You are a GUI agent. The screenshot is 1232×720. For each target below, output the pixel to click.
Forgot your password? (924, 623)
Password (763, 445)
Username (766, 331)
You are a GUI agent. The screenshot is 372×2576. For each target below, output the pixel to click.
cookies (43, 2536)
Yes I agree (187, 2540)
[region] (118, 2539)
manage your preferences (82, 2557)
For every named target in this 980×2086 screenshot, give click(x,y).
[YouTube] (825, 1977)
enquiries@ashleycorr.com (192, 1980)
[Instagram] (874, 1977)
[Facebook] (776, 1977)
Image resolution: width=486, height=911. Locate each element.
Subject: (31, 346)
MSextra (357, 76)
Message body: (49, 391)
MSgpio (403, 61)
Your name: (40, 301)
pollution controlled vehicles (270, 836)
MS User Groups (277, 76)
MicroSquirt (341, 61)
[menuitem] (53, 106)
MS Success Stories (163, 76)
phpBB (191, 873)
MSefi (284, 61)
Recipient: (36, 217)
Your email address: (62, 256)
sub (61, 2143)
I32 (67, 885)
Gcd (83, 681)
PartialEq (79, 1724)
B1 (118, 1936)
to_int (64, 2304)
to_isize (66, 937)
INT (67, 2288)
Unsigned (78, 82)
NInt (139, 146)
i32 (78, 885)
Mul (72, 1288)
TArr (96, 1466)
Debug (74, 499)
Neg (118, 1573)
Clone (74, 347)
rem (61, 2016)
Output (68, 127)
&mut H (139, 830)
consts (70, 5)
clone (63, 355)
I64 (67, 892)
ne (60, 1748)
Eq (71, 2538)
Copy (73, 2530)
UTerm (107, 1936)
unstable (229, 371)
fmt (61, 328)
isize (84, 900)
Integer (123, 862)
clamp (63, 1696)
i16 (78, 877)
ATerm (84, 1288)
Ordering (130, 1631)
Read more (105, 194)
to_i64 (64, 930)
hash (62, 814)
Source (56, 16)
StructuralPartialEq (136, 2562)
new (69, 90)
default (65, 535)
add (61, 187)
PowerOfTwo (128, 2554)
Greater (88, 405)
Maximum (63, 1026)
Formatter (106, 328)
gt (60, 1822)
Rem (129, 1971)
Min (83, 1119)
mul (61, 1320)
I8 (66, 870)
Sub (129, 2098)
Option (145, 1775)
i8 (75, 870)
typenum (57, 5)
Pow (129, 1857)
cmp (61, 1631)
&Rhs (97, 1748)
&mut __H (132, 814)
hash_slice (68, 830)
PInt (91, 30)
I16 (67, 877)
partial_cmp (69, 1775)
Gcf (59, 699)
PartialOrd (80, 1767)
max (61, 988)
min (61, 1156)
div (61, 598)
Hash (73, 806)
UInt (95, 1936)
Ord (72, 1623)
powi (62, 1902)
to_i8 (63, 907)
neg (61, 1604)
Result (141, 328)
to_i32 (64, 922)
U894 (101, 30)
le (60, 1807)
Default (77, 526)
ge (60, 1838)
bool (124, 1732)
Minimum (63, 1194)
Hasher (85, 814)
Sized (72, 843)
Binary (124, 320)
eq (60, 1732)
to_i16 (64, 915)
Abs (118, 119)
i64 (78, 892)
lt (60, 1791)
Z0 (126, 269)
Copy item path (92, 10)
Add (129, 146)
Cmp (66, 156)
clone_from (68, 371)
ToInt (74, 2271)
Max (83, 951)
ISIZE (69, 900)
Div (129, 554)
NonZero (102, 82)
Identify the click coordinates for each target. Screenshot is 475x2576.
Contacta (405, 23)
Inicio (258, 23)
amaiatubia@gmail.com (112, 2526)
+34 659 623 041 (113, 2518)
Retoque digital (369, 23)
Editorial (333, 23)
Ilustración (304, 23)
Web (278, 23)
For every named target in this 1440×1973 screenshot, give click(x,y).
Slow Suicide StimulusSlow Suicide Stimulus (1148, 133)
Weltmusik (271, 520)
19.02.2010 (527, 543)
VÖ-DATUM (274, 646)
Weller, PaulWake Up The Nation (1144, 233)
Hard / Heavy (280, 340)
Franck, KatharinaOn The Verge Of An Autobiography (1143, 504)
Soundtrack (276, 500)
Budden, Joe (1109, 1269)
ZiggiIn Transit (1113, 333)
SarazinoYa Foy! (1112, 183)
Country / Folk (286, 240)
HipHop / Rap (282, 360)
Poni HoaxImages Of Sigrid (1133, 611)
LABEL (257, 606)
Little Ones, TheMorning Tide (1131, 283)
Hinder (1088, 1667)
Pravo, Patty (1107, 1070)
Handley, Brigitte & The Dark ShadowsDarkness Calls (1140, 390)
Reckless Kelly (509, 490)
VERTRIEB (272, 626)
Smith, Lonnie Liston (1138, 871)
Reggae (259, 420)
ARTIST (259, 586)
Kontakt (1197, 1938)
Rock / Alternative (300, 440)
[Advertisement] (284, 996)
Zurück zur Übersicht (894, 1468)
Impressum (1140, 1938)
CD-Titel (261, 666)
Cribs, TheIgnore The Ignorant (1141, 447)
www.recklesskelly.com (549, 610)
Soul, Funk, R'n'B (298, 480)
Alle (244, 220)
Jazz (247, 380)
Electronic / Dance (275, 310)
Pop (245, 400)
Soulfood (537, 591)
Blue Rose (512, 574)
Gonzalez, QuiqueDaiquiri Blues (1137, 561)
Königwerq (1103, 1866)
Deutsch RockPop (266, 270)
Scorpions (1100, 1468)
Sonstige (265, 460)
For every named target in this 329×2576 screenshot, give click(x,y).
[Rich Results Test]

################

▶ **What to work on**:
Lay out every line of the entries above as a Markdown table with two columns, Row and Line. Number the rows in order and leave out any blank lines.

▶ **Answer to this problem**:
| Row | Line |
|---|---|
| 1 | You are a GUI agent. The screenshot is 1232×720. For each target below, output the pixel to click. |
| 2 | Forgot your password? (924, 623) |
| 3 | Password (763, 445) |
| 4 | Username (766, 331) |
| 5 | You are a GUI agent. The screenshot is 372×2576. For each target below, output the pixel to click. |
| 6 | cookies (43, 2536) |
| 7 | Yes I agree (187, 2540) |
| 8 | [region] (118, 2539) |
| 9 | manage your preferences (82, 2557) |
| 10 | For every named target in this 980×2086 screenshot, give click(x,y). |
| 11 | [YouTube] (825, 1977) |
| 12 | enquiries@ashleycorr.com (192, 1980) |
| 13 | [Instagram] (874, 1977) |
| 14 | [Facebook] (776, 1977) |
| 15 | Image resolution: width=486, height=911. Locate each element. |
| 16 | Subject: (31, 346) |
| 17 | MSextra (357, 76) |
| 18 | Message body: (49, 391) |
| 19 | MSgpio (403, 61) |
| 20 | Your name: (40, 301) |
| 21 | pollution controlled vehicles (270, 836) |
| 22 | MS User Groups (277, 76) |
| 23 | MicroSquirt (341, 61) |
| 24 | [menuitem] (53, 106) |
| 25 | MS Success Stories (163, 76) |
| 26 | phpBB (191, 873) |
| 27 | MSefi (284, 61) |
| 28 | Recipient: (36, 217) |
| 29 | Your email address: (62, 256) |
| 30 | sub (61, 2143) |
| 31 | I32 (67, 885) |
| 32 | Gcd (83, 681) |
| 33 | PartialEq (79, 1724) |
| 34 | B1 (118, 1936) |
| 35 | to_int (64, 2304) |
| 36 | to_isize (66, 937) |
| 37 | INT (67, 2288) |
| 38 | Unsigned (78, 82) |
| 39 | NInt (139, 146) |
| 40 | i32 (78, 885) |
| 41 | Mul (72, 1288) |
| 42 | TArr (96, 1466) |
| 43 | Debug (74, 499) |
| 44 | Neg (118, 1573) |
| 45 | Clone (74, 347) |
| 46 | rem (61, 2016) |
| 47 | Output (68, 127) |
| 48 | &mut H (139, 830) |
| 49 | consts (70, 5) |
| 50 | clone (63, 355) |
| 51 | I64 (67, 892) |
| 52 | ne (60, 1748) |
| 53 | Eq (71, 2538) |
| 54 | Copy (73, 2530) |
| 55 | UTerm (107, 1936) |
| 56 | unstable (229, 371) |
| 57 | fmt (61, 328) |
| 58 | isize (84, 900) |
| 59 | Integer (123, 862) |
| 60 | clamp (63, 1696) |
| 61 | i16 (78, 877) |
| 62 | ATerm (84, 1288) |
| 63 | Ordering (130, 1631) |
| 64 | Read more (105, 194) |
| 65 | to_i64 (64, 930) |
| 66 | hash (62, 814) |
| 67 | Source (56, 16) |
| 68 | StructuralPartialEq (136, 2562) |
| 69 | new (69, 90) |
| 70 | default (65, 535) |
| 71 | add (61, 187) |
| 72 | PowerOfTwo (128, 2554) |
| 73 | Greater (88, 405) |
| 74 | Maximum (63, 1026) |
| 75 | Formatter (106, 328) |
| 76 | gt (60, 1822) |
| 77 | Rem (129, 1971) |
| 78 | Min (83, 1119) |
| 79 | mul (61, 1320) |
| 80 | I8 (66, 870) |
| 81 | Sub (129, 2098) |
| 82 | Option (145, 1775) |
| 83 | i8 (75, 870) |
| 84 | typenum (57, 5) |
| 85 | Pow (129, 1857) |
| 86 | cmp (61, 1631) |
| 87 | &Rhs (97, 1748) |
| 88 | &mut __H (132, 814) |
| 89 | hash_slice (68, 830) |
| 90 | PInt (91, 30) |
| 91 | I16 (67, 877) |
| 92 | partial_cmp (69, 1775) |
| 93 | Gcf (59, 699) |
| 94 | PartialOrd (80, 1767) |
| 95 | max (61, 988) |
| 96 | min (61, 1156) |
| 97 | div (61, 598) |
| 98 | Hash (73, 806) |
| 99 | UInt (95, 1936) |
| 100 | Ord (72, 1623) |
| 101 | powi (62, 1902) |
| 102 | to_i8 (63, 907) |
| 103 | neg (61, 1604) |
| 104 | Result (141, 328) |
| 105 | to_i32 (64, 922) |
| 106 | U894 (101, 30) |
| 107 | le (60, 1807) |
| 108 | Default (77, 526) |
| 109 | ge (60, 1838) |
| 110 | bool (124, 1732) |
| 111 | Minimum (63, 1194) |
| 112 | Hasher (85, 814) |
| 113 | Sized (72, 843) |
| 114 | Binary (124, 320) |
| 115 | eq (60, 1732) |
| 116 | to_i16 (64, 915) |
| 117 | Abs (118, 119) |
| 118 | i64 (78, 892) |
| 119 | lt (60, 1791) |
| 120 | Z0 (126, 269) |
| 121 | Copy item path (92, 10) |
| 122 | Add (129, 146) |
| 123 | Cmp (66, 156) |
| 124 | clone_from (68, 371) |
| 125 | ToInt (74, 2271) |
| 126 | Max (83, 951) |
| 127 | ISIZE (69, 900) |
| 128 | Div (129, 554) |
| 129 | NonZero (102, 82) |
| 130 | Identify the click coordinates for each target. Screenshot is 475x2576. |
| 131 | Contacta (405, 23) |
| 132 | Inicio (258, 23) |
| 133 | amaiatubia@gmail.com (112, 2526) |
| 134 | +34 659 623 041 (113, 2518) |
| 135 | Retoque digital (369, 23) |
| 136 | Editorial (333, 23) |
| 137 | Ilustración (304, 23) |
| 138 | Web (278, 23) |
| 139 | For every named target in this 1440×1973 screenshot, give click(x,y). |
| 140 | Slow Suicide StimulusSlow Suicide Stimulus (1148, 133) |
| 141 | Weltmusik (271, 520) |
| 142 | 19.02.2010 (527, 543) |
| 143 | VÖ-DATUM (274, 646) |
| 144 | Weller, PaulWake Up The Nation (1144, 233) |
| 145 | Hard / Heavy (280, 340) |
| 146 | Franck, KatharinaOn The Verge Of An Autobiography (1143, 504) |
| 147 | Soundtrack (276, 500) |
| 148 | Budden, Joe (1109, 1269) |
| 149 | ZiggiIn Transit (1113, 333) |
| 150 | SarazinoYa Foy! (1112, 183) |
| 151 | Country / Folk (286, 240) |
| 152 | HipHop / Rap (282, 360) |
| 153 | Poni HoaxImages Of Sigrid (1133, 611) |
| 154 | LABEL (257, 606) |
| 155 | Little Ones, TheMorning Tide (1131, 283) |
| 156 | Hinder (1088, 1667) |
| 157 | Pravo, Patty (1107, 1070) |
| 158 | Handley, Brigitte & The Dark ShadowsDarkness Calls (1140, 390) |
| 159 | Reckless Kelly (509, 490) |
| 160 | VERTRIEB (272, 626) |
| 161 | Smith, Lonnie Liston (1138, 871) |
| 162 | Reggae (259, 420) |
| 163 | ARTIST (259, 586) |
| 164 | Kontakt (1197, 1938) |
| 165 | Rock / Alternative (300, 440) |
| 166 | [Advertisement] (284, 996) |
| 167 | Zurück zur Übersicht (894, 1468) |
| 168 | Impressum (1140, 1938) |
| 169 | CD-Titel (261, 666) |
| 170 | Cribs, TheIgnore The Ignorant (1141, 447) |
| 171 | www.recklesskelly.com (549, 610) |
| 172 | Soul, Funk, R'n'B (298, 480) |
| 173 | Alle (244, 220) |
| 174 | Jazz (247, 380) |
| 175 | Electronic / Dance (275, 310) |
| 176 | Pop (245, 400) |
| 177 | Soulfood (537, 591) |
| 178 | Blue Rose (512, 574) |
| 179 | Gonzalez, QuiqueDaiquiri Blues (1137, 561) |
| 180 | Königwerq (1103, 1866) |
| 181 | Deutsch RockPop (266, 270) |
| 182 | Scorpions (1100, 1468) |
| 183 | Sonstige (265, 460) |
| 184 | For every named target in this 329×2576 screenshot, give click(x,y). |
| 185 | [Rich Results Test] |